Exercise description ::
Render the lines below as a numbered list, leaving out any blank ones.

Dataset ::
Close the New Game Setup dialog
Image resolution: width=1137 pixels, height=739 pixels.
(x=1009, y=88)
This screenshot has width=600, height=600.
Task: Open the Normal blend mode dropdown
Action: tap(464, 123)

Exercise solution ::
1. Close the New Game Setup dialog
2. Image resolution: width=1137 pixels, height=739 pixels.
3. (x=1009, y=88)
4. This screenshot has width=600, height=600.
5. Task: Open the Normal blend mode dropdown
6. Action: tap(464, 123)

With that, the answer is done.